→ **WHAT TO DO**
Repeat the lines below verbatim, taking the stretch from the line containing "Task: Open the search tool in the toolbar" through the end of the lines.

Saved data entries:
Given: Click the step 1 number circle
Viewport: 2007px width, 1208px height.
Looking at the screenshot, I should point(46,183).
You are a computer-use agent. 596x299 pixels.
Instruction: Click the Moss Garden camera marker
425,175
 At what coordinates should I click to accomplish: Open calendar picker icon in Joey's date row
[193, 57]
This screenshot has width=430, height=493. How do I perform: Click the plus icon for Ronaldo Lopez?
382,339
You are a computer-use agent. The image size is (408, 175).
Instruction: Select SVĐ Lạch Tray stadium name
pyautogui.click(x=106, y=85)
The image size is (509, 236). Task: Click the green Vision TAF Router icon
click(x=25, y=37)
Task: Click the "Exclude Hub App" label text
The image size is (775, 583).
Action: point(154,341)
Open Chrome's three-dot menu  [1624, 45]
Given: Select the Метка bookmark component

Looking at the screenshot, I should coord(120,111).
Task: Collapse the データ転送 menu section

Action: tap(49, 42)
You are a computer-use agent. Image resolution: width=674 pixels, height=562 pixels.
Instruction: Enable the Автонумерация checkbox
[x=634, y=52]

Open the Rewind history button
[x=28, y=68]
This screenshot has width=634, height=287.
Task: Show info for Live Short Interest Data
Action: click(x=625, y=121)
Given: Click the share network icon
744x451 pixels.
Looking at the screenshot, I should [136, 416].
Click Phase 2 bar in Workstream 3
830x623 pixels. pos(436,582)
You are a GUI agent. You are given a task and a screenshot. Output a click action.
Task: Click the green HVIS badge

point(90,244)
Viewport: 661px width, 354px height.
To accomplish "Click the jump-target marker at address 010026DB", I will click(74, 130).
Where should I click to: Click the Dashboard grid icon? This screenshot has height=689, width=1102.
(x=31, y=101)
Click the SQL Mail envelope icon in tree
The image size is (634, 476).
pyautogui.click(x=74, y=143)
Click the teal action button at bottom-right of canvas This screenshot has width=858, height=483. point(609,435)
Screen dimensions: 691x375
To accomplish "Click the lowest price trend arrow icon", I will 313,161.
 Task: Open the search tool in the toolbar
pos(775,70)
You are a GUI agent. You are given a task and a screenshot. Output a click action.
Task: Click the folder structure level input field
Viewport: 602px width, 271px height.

→ **WORKED ANSWER**
 Task: Open the search tool in the toolbar
pos(775,70)
You are a GUI agent. You are given a task and a screenshot. Output a click action.
Task: Click the folder structure level input field
Viewport: 602px width, 271px height.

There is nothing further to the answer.